方法正常成骨细胞作为对照组,骨肉瘤细胞作为实验组。实时定量聚合酶链反应(Real-time PCR)法检测骨肉瘤细胞株(n=4)中miRNA的表达量。细胞计数试剂盒(CCK-8)法和蛋白质印迹法(Western blot)观察miRNA对骨肉瘤细胞增殖生存能力的影响和调节机制。两组间比较采用t检验,多组间比较采用方差分析,以P<0.05为差异有统计学意义。

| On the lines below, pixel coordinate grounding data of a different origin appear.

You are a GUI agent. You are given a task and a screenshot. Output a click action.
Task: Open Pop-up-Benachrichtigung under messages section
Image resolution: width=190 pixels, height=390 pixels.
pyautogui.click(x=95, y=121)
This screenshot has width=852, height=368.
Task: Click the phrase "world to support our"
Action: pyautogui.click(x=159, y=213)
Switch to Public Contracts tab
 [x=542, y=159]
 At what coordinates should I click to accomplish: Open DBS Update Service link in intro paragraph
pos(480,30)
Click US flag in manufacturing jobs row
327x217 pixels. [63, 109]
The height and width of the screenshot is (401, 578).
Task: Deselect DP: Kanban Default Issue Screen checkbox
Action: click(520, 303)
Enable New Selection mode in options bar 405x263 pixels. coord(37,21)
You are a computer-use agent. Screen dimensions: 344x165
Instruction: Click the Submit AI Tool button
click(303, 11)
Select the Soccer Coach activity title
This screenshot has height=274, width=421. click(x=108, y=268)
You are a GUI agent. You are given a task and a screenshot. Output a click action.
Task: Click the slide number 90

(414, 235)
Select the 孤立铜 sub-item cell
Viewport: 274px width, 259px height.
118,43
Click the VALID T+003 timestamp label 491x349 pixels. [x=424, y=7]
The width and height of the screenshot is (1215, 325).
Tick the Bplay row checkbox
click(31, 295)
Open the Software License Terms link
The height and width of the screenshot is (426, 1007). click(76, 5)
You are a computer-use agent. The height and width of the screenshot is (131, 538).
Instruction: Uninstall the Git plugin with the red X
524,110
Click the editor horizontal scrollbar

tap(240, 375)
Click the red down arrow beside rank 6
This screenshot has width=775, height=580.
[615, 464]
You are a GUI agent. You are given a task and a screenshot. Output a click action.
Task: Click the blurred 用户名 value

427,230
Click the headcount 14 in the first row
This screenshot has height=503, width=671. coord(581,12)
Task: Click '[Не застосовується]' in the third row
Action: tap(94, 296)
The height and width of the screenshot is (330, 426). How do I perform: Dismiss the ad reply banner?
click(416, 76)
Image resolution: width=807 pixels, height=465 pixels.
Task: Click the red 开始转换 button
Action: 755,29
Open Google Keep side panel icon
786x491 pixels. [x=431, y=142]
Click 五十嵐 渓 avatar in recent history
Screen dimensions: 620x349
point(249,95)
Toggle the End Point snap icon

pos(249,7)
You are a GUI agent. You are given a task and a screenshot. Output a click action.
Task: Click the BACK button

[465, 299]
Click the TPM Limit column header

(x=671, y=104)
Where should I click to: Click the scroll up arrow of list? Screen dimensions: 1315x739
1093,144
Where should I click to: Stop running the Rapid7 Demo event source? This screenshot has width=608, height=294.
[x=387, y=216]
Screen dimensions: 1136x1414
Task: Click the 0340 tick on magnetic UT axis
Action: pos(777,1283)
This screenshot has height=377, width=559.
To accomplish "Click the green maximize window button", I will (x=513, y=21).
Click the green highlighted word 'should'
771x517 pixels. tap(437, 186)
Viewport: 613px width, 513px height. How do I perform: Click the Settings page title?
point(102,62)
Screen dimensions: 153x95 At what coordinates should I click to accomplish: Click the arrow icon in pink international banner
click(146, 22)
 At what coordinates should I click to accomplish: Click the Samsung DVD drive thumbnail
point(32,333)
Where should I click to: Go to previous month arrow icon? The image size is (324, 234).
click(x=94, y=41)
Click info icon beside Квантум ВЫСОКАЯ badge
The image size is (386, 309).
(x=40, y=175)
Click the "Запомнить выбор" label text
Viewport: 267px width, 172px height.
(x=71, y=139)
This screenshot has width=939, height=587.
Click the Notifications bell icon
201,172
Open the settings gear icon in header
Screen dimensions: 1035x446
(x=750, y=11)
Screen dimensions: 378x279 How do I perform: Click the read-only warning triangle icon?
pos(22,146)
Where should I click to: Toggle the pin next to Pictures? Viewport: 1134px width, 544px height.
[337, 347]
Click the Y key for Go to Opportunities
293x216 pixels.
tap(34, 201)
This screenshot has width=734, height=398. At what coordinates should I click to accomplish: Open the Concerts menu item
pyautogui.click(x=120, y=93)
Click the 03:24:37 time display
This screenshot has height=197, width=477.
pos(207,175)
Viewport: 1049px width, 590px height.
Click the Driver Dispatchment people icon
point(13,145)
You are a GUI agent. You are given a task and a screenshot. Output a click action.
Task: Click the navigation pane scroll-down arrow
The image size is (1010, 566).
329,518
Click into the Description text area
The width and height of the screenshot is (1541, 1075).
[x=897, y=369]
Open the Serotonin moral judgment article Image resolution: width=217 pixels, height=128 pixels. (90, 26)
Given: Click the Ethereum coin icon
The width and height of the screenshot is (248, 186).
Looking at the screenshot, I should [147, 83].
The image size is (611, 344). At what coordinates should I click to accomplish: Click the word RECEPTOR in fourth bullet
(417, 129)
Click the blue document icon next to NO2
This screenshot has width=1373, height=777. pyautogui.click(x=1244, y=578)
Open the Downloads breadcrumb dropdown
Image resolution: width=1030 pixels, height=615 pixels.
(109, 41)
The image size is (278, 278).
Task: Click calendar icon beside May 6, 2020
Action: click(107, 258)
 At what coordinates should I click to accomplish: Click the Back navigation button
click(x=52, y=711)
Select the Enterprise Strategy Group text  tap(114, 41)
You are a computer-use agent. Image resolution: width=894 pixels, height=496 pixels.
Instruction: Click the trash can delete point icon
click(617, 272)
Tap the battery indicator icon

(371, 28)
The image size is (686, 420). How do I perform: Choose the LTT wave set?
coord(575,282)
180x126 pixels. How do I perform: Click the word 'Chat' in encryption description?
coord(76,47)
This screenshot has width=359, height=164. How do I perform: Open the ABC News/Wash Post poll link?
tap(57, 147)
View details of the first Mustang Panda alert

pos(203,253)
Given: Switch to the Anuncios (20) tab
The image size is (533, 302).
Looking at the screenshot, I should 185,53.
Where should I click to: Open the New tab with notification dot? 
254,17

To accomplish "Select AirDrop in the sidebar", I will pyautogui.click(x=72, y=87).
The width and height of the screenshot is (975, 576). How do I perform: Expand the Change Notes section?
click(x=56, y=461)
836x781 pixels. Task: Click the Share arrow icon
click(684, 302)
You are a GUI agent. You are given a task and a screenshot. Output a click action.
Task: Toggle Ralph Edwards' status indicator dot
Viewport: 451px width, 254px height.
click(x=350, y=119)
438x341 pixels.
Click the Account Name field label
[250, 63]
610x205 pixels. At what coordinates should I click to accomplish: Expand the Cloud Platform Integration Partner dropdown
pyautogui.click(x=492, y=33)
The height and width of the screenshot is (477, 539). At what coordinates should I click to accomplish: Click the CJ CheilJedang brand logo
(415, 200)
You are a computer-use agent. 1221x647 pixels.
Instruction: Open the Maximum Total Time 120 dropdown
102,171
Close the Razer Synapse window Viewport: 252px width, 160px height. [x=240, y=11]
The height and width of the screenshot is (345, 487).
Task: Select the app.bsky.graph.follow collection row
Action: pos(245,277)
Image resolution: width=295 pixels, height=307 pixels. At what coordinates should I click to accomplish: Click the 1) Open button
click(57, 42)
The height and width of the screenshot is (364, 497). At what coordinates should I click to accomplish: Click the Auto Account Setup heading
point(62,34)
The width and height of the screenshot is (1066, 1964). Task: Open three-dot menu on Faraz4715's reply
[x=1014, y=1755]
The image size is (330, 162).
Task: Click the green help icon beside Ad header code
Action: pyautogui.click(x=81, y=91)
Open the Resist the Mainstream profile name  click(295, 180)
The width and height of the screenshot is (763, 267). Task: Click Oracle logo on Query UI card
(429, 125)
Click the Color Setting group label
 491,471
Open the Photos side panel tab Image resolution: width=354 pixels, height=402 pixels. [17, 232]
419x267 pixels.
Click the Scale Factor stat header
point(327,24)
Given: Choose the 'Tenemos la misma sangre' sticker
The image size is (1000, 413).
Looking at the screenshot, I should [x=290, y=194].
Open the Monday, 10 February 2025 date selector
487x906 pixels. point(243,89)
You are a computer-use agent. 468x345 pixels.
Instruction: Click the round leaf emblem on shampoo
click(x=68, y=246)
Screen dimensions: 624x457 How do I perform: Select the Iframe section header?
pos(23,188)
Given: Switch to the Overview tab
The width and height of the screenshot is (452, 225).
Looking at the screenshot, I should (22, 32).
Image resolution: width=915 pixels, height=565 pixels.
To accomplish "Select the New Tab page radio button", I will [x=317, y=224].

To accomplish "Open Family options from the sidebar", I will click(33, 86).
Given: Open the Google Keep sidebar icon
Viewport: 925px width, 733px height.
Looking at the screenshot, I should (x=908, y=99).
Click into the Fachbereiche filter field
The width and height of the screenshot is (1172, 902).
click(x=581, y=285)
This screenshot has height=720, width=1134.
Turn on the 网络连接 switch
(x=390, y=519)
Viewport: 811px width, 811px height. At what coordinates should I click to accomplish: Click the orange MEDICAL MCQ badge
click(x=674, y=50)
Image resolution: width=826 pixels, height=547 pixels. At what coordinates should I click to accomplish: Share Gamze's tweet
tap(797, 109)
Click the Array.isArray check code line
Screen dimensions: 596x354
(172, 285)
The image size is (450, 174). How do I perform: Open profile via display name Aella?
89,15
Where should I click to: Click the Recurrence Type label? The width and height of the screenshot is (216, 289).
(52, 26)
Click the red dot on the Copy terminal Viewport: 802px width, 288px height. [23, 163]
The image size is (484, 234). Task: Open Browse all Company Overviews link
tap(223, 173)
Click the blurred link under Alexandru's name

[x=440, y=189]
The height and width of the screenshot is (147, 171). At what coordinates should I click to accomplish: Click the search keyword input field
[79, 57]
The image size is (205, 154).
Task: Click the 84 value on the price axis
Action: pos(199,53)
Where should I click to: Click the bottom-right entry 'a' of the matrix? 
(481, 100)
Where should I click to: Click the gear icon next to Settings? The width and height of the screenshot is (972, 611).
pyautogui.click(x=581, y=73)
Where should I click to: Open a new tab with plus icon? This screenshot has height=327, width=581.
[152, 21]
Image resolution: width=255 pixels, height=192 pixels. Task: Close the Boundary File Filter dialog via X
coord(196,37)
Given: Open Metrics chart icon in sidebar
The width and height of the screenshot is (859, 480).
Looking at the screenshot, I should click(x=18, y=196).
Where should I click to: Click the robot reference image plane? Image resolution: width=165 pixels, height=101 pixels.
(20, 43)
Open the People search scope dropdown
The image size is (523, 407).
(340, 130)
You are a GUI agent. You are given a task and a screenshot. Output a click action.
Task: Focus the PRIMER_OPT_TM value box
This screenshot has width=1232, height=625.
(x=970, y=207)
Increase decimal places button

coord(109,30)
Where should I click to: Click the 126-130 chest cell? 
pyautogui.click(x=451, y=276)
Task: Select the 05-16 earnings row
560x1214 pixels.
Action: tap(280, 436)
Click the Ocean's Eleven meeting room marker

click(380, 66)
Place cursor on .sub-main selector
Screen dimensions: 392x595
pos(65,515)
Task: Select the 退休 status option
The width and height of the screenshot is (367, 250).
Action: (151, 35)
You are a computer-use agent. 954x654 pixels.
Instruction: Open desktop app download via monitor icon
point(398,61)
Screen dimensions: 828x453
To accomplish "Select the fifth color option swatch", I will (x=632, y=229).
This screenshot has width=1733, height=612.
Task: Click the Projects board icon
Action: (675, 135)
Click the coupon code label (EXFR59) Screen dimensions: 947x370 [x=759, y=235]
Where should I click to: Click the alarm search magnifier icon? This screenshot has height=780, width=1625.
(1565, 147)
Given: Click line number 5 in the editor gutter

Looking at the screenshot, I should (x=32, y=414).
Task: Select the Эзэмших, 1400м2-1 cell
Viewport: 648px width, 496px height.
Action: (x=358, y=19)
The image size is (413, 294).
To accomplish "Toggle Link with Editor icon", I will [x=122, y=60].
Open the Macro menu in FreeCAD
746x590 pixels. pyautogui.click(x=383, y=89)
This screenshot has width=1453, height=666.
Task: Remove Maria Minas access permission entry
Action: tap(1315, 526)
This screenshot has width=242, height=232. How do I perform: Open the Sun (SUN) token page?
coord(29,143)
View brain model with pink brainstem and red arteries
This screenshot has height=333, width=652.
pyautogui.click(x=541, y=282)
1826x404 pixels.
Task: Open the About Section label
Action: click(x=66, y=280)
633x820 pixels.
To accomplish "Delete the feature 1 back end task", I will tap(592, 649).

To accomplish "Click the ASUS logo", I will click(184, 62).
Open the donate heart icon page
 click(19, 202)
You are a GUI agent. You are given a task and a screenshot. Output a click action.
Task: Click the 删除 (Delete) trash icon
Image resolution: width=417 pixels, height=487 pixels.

结果Real-time PCR结果显示,miR-155在骨肉瘤细胞株U2OS,Saos-2和MG-63中的表达量分别为5.10±0.32、6.82±0.48及10.12±0.39,显著高于其对照组正常成骨细胞hFOB1.19的表达量(1.01±0.13,t=13.1000,P<0.01),差异有统计学意义;CCK-8结果表明,与阴性对照组(0.37±0.02、0.58±0.02、0.80±0.04)比较,在转染miR-155后48、72、96 h,MG-63细胞的A值分别是0.49±0.03、0.77±0.03、0.93±0.02,其增殖能力明显增强(t=11.200,P<0.05),差异有统计学意义;流式细胞术检测结果表明,过表达miR-155组中MG-63的凋亡率为(0.90±0.13)%,明显低于阴性对照组中的凋亡率[(5.92±0.80)%,t=17.900,P<0.05],差异有统计学意义;此外,通过靶基因预测软件、结合Western blot显示miR-155可能通过转录后水平调节MAP3K10的表达。
结论miR-155在骨肉瘤组织中高表达且可促进骨肉瘤细胞的增殖。